Avec des divergences aussi importantes en termes de technologies, de produits et de marchés, il est nécessaire de créer des convergences pour réussir dans l’industrie automobile. Celles-ci concernent les investissements, les technologies, les produits, et surtout les hommes puisqu’il s’agit de faire travailler 450 000 employés dans le cadre de L’Alliance Renault-Nissan. Il faut structurer un ensemble dans lequel les russes, les chinois, les japonais, les français (qui sont nos principales populations employées) sont fiers de travailler pour leur entreprise. Et si jamais ils ont le sentiment de travailler pour quelqu’un d’autre qui leur est étranger, ils se contenteront du minimum. Il est donc nécessaire de fédérer les équipes, d’amener chacun à bien comprendre les objectifs de l’entreprise et à donner le meilleur de lui-même. L’essentiel du management réside donc dans la convergence, i.e. le fait d’amener des gens d’horizons très différents, de fonctions différentes, dans des pays différents, avec des potentiels différents, vers un seul objectif et vers une seule stratégie.

Pour les entreprises comme pour les nations, il faut travailler ensemble mais sans que cela ne constitue une menace pour l’identité de chacun, et c’est tout le problème du management du XXIème siècle. Il faut respecter l’identité de chacun car tous les conflits au sein des entreprises comme des nations partent de la peur de ce qui est différent. Le secret de notre Alliance réside dans le fait que le partenariat n’est pas fondé sur un rapport de force.

Avec 8 pays émergents parmi ses 15 premiers marchés (dont 3 pays dans le top 5), Renault est le reflet d’un groupe bipolaire. Quel est l’avenir de Renault dans les marchés émergents et comment gérer cette dichotomie qui va de pair avec des risques politiques et des risques de change ?

Les pays émergents constituent l’avenir de Renault et de l’industrie automobile. De 20% du marché mondial de l’automobile il y a 5 ans, ces pays sont passés à 50% aujourd’hui ; dans les prochaines années, ils représenteront 2/3 du marché mondial de l’automobile. Cette évolution est le fruit de deux phénomènes :
  • Les pays développés ont atteint des niveaux de motorisation stabilisés avec 700 voitures pour 1 000 résidents aux Etats-Unis, 550 en Europe et 500 au Japon. Ces marchés ne vont pas sensiblement évoluer dans les prochaines années en raison de la stabilité de leurs démographies.

- MATÉRIEL FOURNI
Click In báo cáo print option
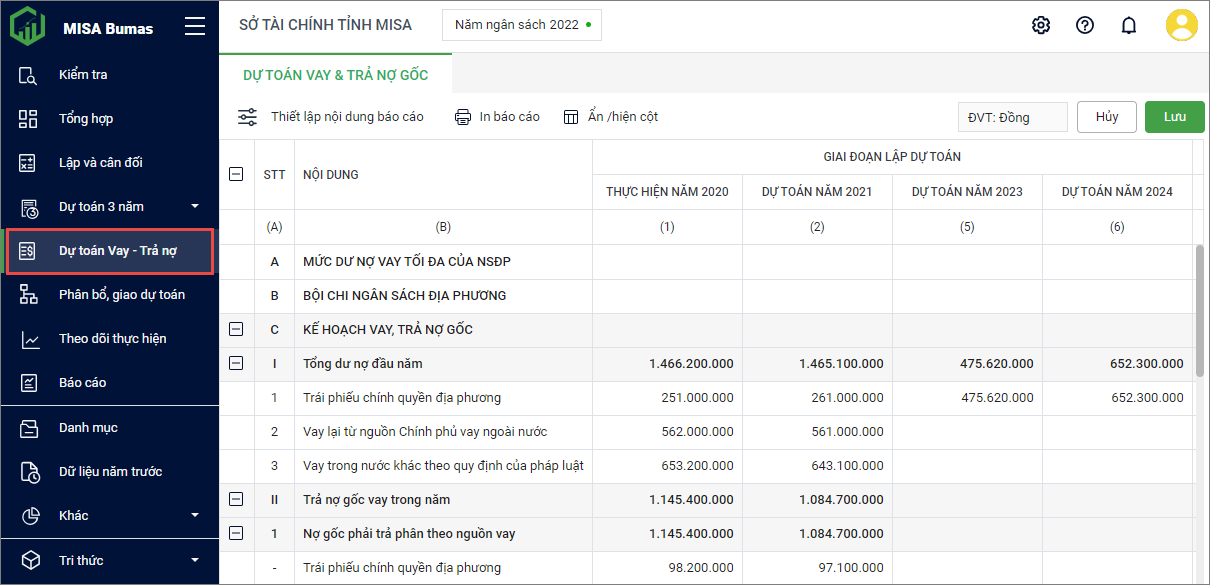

- CONSIGNES
1. Modifiez le texte sur Renault en le reprenant à partir de "Pour les entreprises" et jusqu'à "de change ?", avec "nations" remplacé par "pays".
2. D'après le texte sur Renault, quelle part du marché mondial de l'automobile les pays émergents représentent-ils aujourd'hui ?
3. Prolongez le texte sur Renault au-delà de sa dernière phrase.
Le matériel fourni n'a aucun rapport avec le texte sur Renault.

- RÉPONSES PAR CONSIGNE
1.
Pour les entreprises comme pour les pays, il faut travailler ensemble mais sans que cela ne constitue une menace pour l’identité de chacun, et c’est tout le problème du management du XXIème siècle. Il faut respecter l’identité de chacun car tous les conflits au sein des entreprises comme des pays partent de la peur de ce qui est différent. Le secret de notre Alliance réside dans le fait que le partenariat n’est pas fondé sur un rapport de force.

Avec 8 pays émergents parmi ses 15 premiers marchés (dont 3 pays dans le top 5), Renault est le reflet d’un groupe bipolaire. Quel est l’avenir de Renault dans les marchés émergents et comment gérer cette dichotomie qui va de pair avec des risques politiques et des risques de change ?

2. Ils en représentent aujourd'hui 50 %.

3.
  • A l’inverse, les pays émergents sont à des niveaux de motorisation très faibles avec 300 véhicules pour 1 000 habitants en Russie, 200 au Brésil, 100 en Chine et 20 en Inde. Il est bien entendu inenvisageable que ces pays émergents en restent à ce niveau car les Etats procèdent à des investissements significatifs dans les infrastructures et la voiture reste l’un des premiers produits qu’achètent les nouvelles classes moyennes. Les marchés émergents présentent ainsi un nombre très important de personnes achetant une voiture pour la première fois. A titre d’exemple, sur les 20 millions de voitures achetées chaque année en Chine, 80% (soit 16 millions) concernent des personnes achetant un véhicule pour la première fois.

Pour exister dans les 30 prochaines années, il est donc nécessaire que Renault renforce sa présence dans ces marchés émergents. Nous allons ainsi ouvrir une usine en Chine en 2016 et doubler notre capacité de production au Brésil. Nous avons déjà une usine en Inde. Quant à la Russie, Renault, Nissan et Avtovaz y possèdent déjà 1/3 du marché.

Le développement dans les pays émergents présente toutefois des difficultés. Ainsi, au cours du 1er semestre 2014, les évolutions de taux de change ont eu un impact négatif sur notre chiffre d’affaires de l’ordre de 800 millions d’euros. La seule solution aux risques de change réside dans la localisation à outrance de sorte à ce que les coûts de production soient libellés dans la monnaie de la vente. A cet effet, il est nécessaire d’avoir des usines dans les pays émergents ainsi qu’un grand nombre de fournisseurs locaux.

Concernant les produits du Groupe, 2014 a été une année riche en nouveautés avec par exemple la Twingo et le nouvel Espace, le renouvellement de la gamme va-t-il se poursuivre en 2015 ? Renault sera-t-il plus audacieux ?

L’offensive sur les produits va continuer en tenant compte du cycle technologique qui est de 5 ans dans l’industrie automobile. La performance d’aujourd’hui est en effet le fruit d’un travail entamé depuis 5 ans.

Quant à l’audace, Renault a toujours été un Groupe audacieux à plusieurs égards :
  • Renault a sorti la voiture électrique qui constitue un projet clivant. Avec 200 000 véhicules électriques vendus, Renault est le leader incontestable dans ce domaine.
  • Renault a osé le low cost d’une part avec la Logan (alors même que construire un véhicule robuste et peu cher nécessite une ingénierie poussée) et d’autre part avec Dacia (qui est la marque qui a le plus progressé en Europe ces dernières années).
  • Renault a mis au point l’Espace qui était le 1er mini-van.
  • Renault est par ailleurs le plus avancé des constructeurs automobiles en termes de partenariat avec d’autres entreprises (Nissan, Daimler, Avtovaz).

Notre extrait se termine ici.